| Material for this exercise |
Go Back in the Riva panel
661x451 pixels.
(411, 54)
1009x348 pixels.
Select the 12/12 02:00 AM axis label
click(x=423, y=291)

| What is expected |
Nothing should be returned except the lines from the one holding "1009x348 pixels." through the final line of the listing, exactly as they appear.

| Result below |
1009x348 pixels.
Select the 12/12 02:00 AM axis label
click(x=423, y=291)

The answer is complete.